El ausentismo estudiantil se consolida como la principal preocupación de los directores de secundaria en Argentina. De acuerdo a un informe de la organización Argentinos por la Educación, la tendencia en alza de este indicador fue detectada en 2022, pospandemia, y se fue acrecentando con fuerte incidencia en 2024.
Ausentismo escolar: el 66% de los estudiantes bonaerenses falta al menos 15 veces al año
A nivel país, el 51% de los alumnos del último año del secundario reporta haberse ausentado al menos 15 veces en el año. La tendencia se consolida desde 2022 y, una de las razones que esgrimen los adolescentes, es "no tener ganas" de ir al colegio.
Si bien no existen estadísticas oficiales sobre esta problemática, los datos se sistematizan a través de los testimonios aportados por los propios estudiantes. A nivel país, el 10% de los alumnos reconoce tener al menos 30 inasistencias, el 20% del total entre 20 y 29 inasistencias, el 21% entre 15 y 19 inasistencias, el 34% entre 5 y 14 y el 13% menos de 5.
Así, el 51% de los estudiantes reporta haberse ausentado al menos 15 veces, cuando se hace una apertura por provincias la distribución cambia: se observa una amplia dispersión entre jurisdicciones. Las provincias que tienen una mayor proporción de alumnos que declaran tener 15 o más inasistencias son Buenos Aires (66%), CABA (59%), Tierra del Fuego (55%) y La Pampa (54%). En el otro extremo Santiago del Estero, San Juan y Jujuy muestran menores proporciones de ausentismo de al menos 15 días, con 28%, 29% y 30% respectivamente.

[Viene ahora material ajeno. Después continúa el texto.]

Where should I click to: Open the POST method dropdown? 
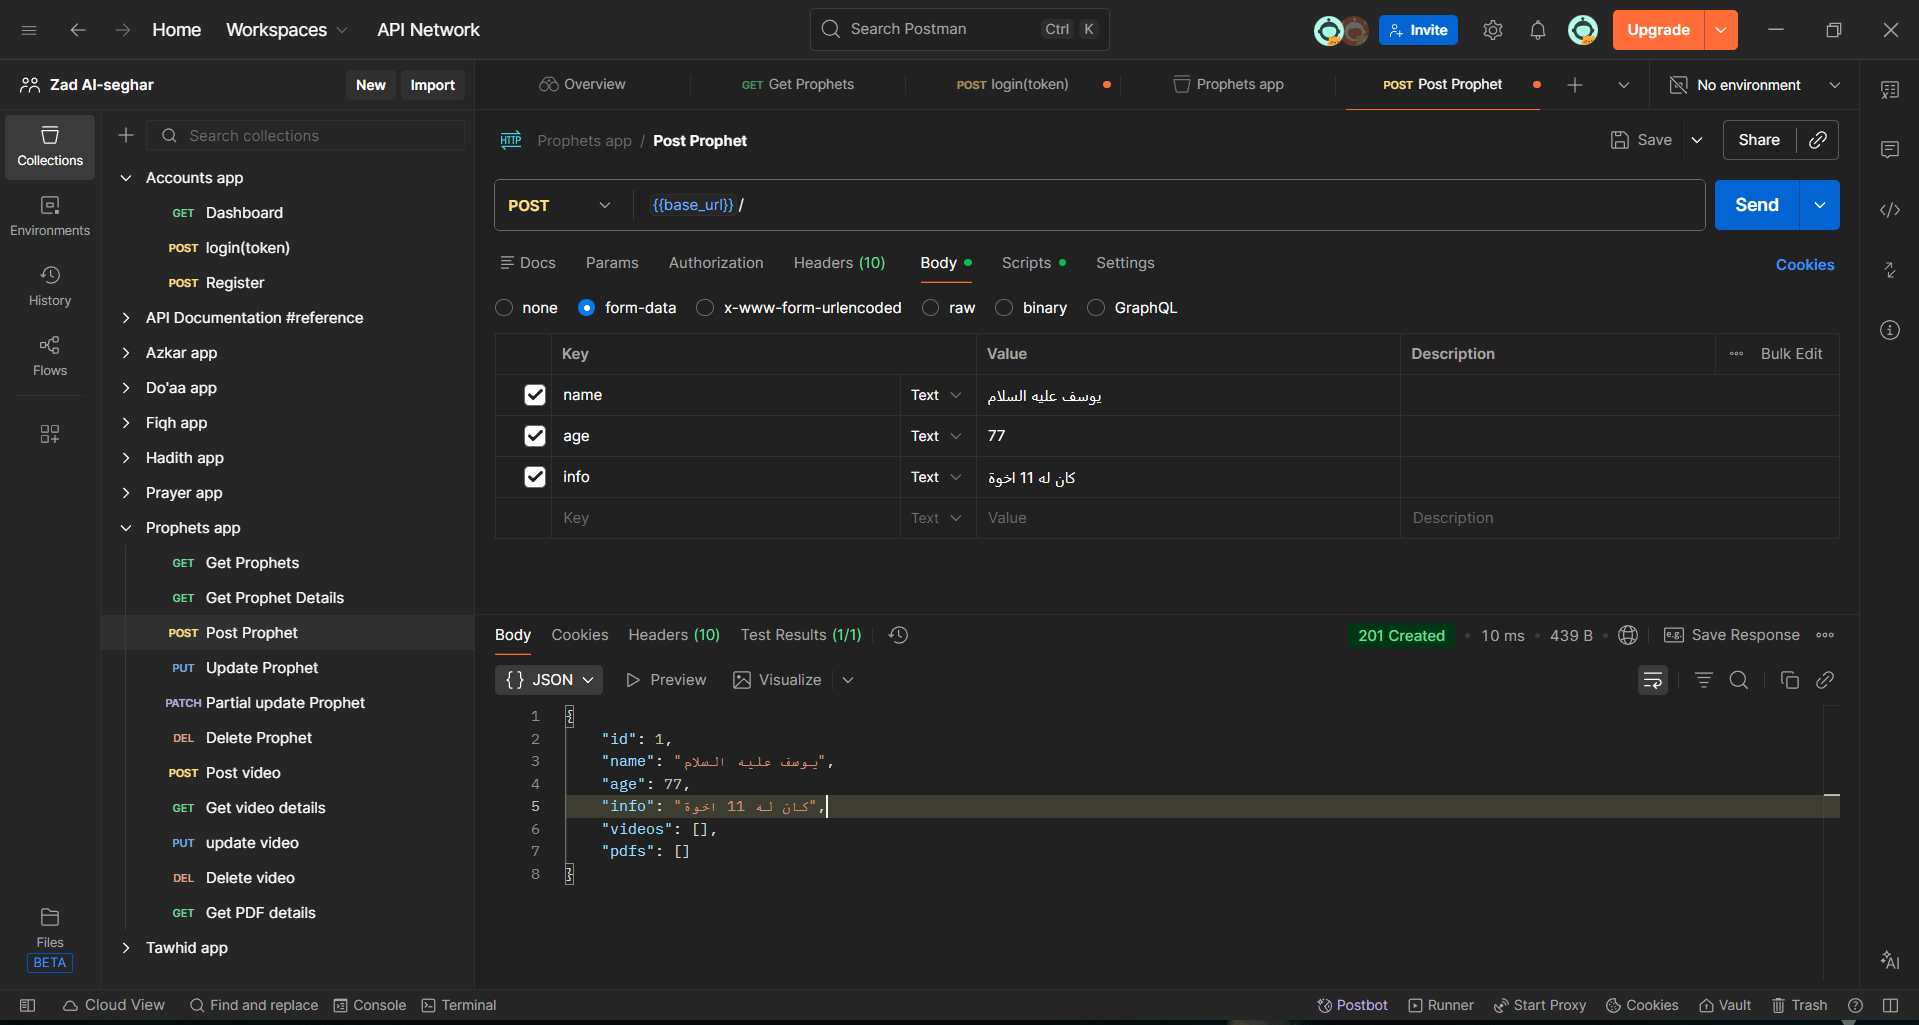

No obstante, hay que subrayar que estos resultados se basan en autorreportes de los propios estudiantes, dado que Argentina aún carece de datos nominales abiertos y comparables para todo el país. Contar con registros administrativos públicos y desagregados a nivel jurisdiccional permitiría monitorear la evolución del ausentismo con mayor precisión, identificar poblaciones en riesgo de manera oportuna y diseñar políticas más efectivas.
Causas y estrategias
Comprender las razones detrás de las inasistencias es indispensable para diseñar respuestas efectivas. De acuerdo a las afirmaciones de los jóvenes, los problemas de salud propios son el motivo más frecuente (62%); el segundo lugar lo ocupa la aseveración "no tenía ganas de ir a la escuela" (39%), lo que sugiere una dimensión ligada al vínculo de los estudiantes con la escuela que merece atención específica. A esto se suman barreras de acceso y problemas de puntualidad.
La multiplicidad de causas que determinan la problemática exige intervenciones diferenciadas que puedan combinar políticas de salud, infraestructura, convivencia escolar y revinculación, antes de que el ausentismo derive en abandono.
Si bien los datos surgen de la voz de los propios estudiantes, las escuelas, en tanto, difieren en el uso de la asistencia como una estrategia rígida para determinar el éxito de una trayectoria escolar.
De acuerdo a los contextos diversos en los que se enmarcan las instituciones y las dificultades de la población estudiantil, muchas escuelas elaboran estrategias propias de contención de los adolescentes, para que puedan seguir adelante en su educación secundaria – tramo obligatorio por ley desde 2006 – que no incluye una toma de asistencia estricta.